Every senior leader appointment is also a talent development decision. The question is not just who can do the job, but who will build the people around them while they do it.

And the context makes this even more significant. Gallup estimates that the manager accounts for 70% of the variance in team engagement — not the strategy, not the technology, not the office environment. When the person leading the team is the single biggest determinant of how that team performs, who you appoint becomes a commercial decision with compounding consequences.

70% of the variance in team engagement is attributable to the manager. The single biggest determinant of whether a team performs is the quality of the person leading it — and the leadership behaviours they bring. — Gallup, State of the American Manager

The multiplier in practice

In banking, where the competition for talented people is intense and the cost of losing them is high, this matters particularly. A mid-career professional who feels developed, challenged, and invested in is significantly less likely to leave. A team where the leader checks in on progress regularly and actively encourages growth retains its best people for longer.
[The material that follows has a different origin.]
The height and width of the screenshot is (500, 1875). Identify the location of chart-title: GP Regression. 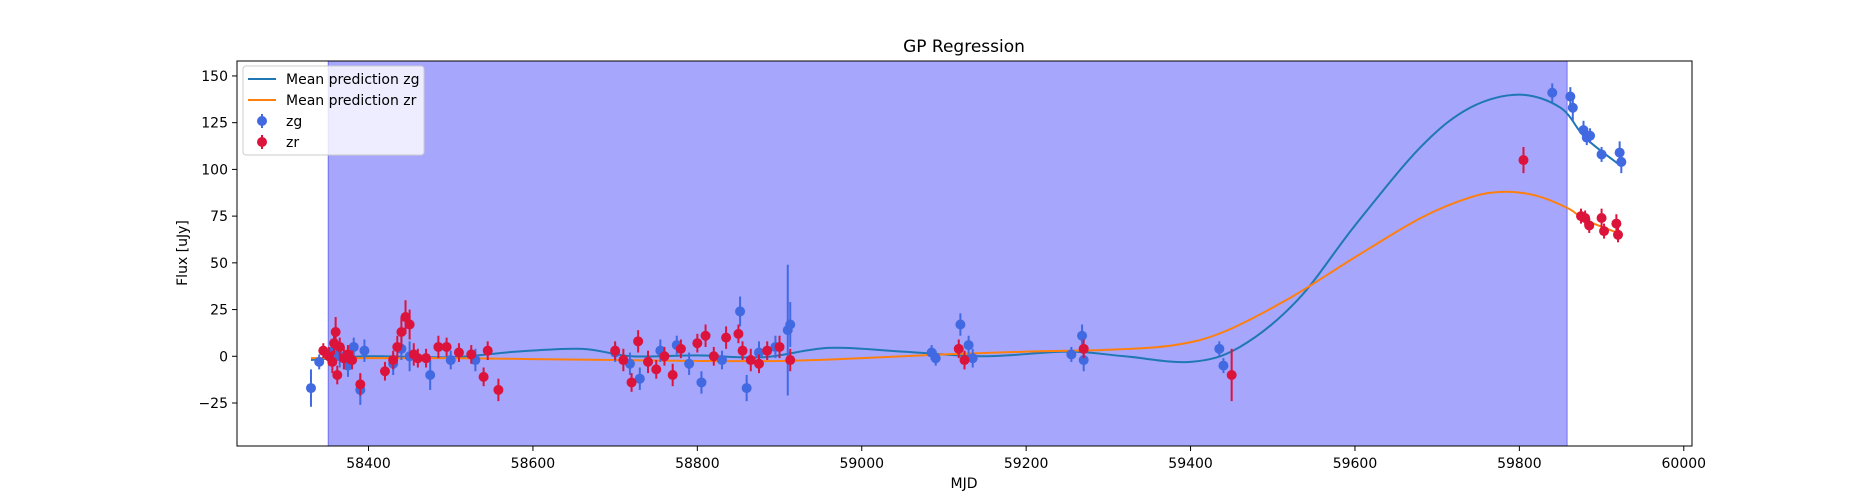
(964, 47).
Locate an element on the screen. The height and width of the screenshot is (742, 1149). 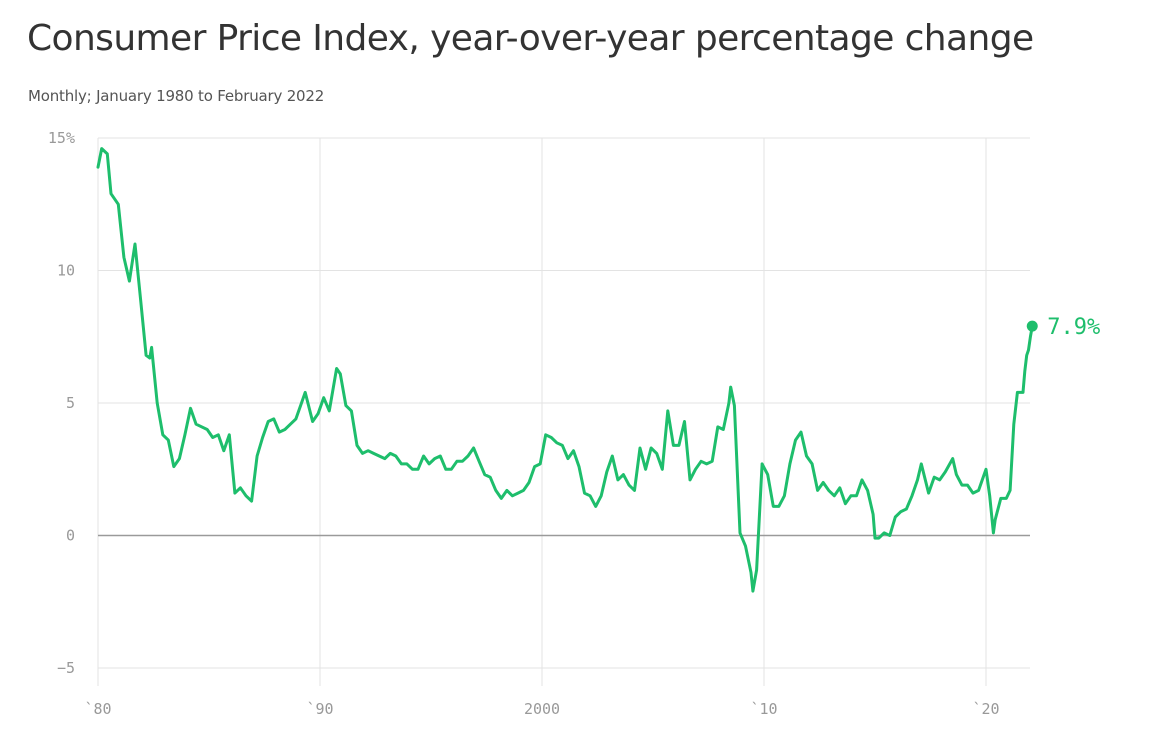
annotation-layer: 7.9% is located at coordinates (1063, 328).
I have seen this across every organisation I have worked in. The leaders who build the strongest teams — the ones whose people get promoted, take on bigger roles, and perform at the next level — tend to share a set of characteristics. They treat developing people as a core part of the job rather than an administrative obligation. They give honest, regular feedback. They invest in the careers of the people around them as deliberately as they invest in their own commercial delivery.
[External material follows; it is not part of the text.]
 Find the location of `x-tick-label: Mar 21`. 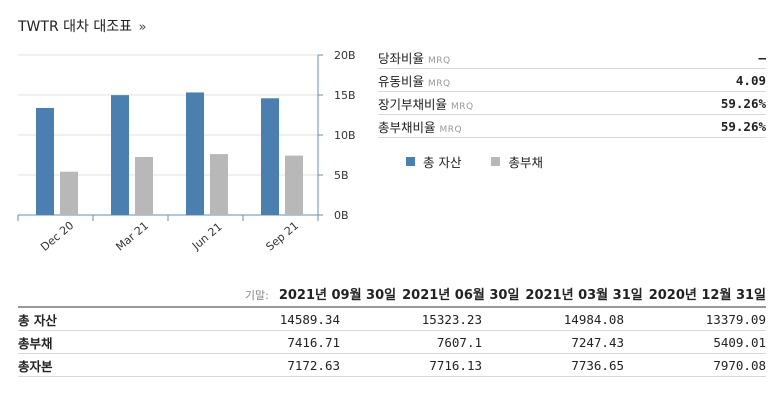

x-tick-label: Mar 21 is located at coordinates (132, 236).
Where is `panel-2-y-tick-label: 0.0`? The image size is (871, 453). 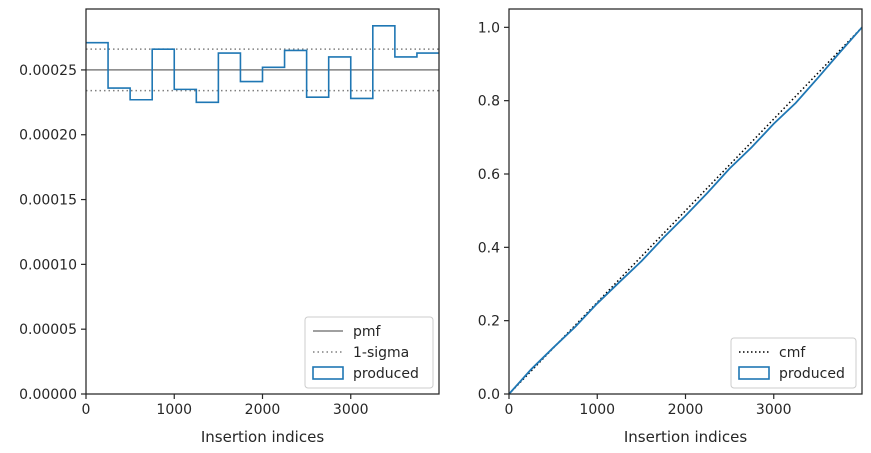 panel-2-y-tick-label: 0.0 is located at coordinates (489, 395).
The multiplier effect is not an abstract concept. It is a retention strategy, a capability-building strategy, and a succession strategy, all operating through the same mechanism: the leadership behaviour of the person at the top of the team.

What the Chief People Officer can do

Measure leadership impact, not just performance. Most frameworks assess what a leader delivers. Few assess what a leader builds. The Chief People Officer who adds development outcomes to the leadership scorecard — team engagement, internal promotion rates, retention of high-potential employees — makes the multiplier effect visible and valued. When you measure it, you reward it. When you reward it, you get more of it.
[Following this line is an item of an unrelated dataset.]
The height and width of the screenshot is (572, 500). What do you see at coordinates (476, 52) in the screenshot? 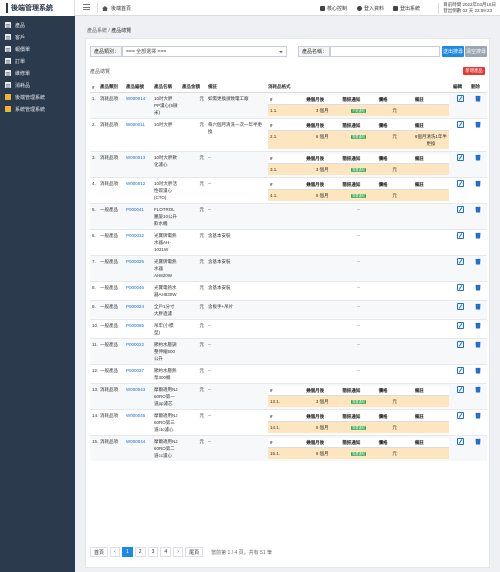
I see `clear-search-button: 清空搜尋` at bounding box center [476, 52].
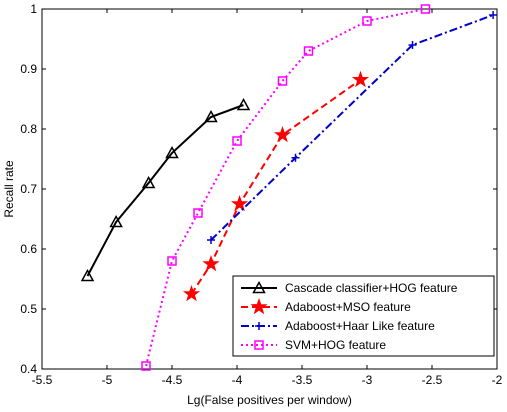  I want to click on x-tick-label: -2.5, so click(432, 380).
Use development track record in succession decisions. When a shortlist for a senior role is being discussed, the conversation typically centres on commercial results, stakeholder credibility, and strategic capability. The Chief People Officer can add a question that is just as important: what is this person’s record of developing others? Who have they built? Whose career is stronger because this person led them?

Celebrate the leaders who multiply. Most organisations recognise individual achievement. Few celebrate the leader whose team produces the next generation of leaders. Shifting the internal narrative to recognise capability-building — not just delivery — creates permission for others to lead the same way.

Beyond the numbers

As International Women’s Day prompts the annual conversation and gender pay gap reports follow in April, the most useful thing a Chief People Officer can do is shift the framing. Not “how many women do we have in senior roles?” but “what difference is it making that they are there?”

The answer, if the research is any guide, is: a significant one. Higher engagement. Stronger development cultures. Better retention. Leadership capability that compounds over time.


Every leadership appointment is a bet on the future. The multiplier effect says that some bets pay off not just in performance, but in the capability of the entire team. A Chief People Officer who builds succession decisions around that insight is not making a diversity argument. They are making a commercial one — and it happens to be the most compelling argument of all.

Domi Alzapiedi is a Chief People Officer in banking, focused on the intersection of people strategy, organisational design, and commercial performance. She writes about the questions that keep leadership teams honest.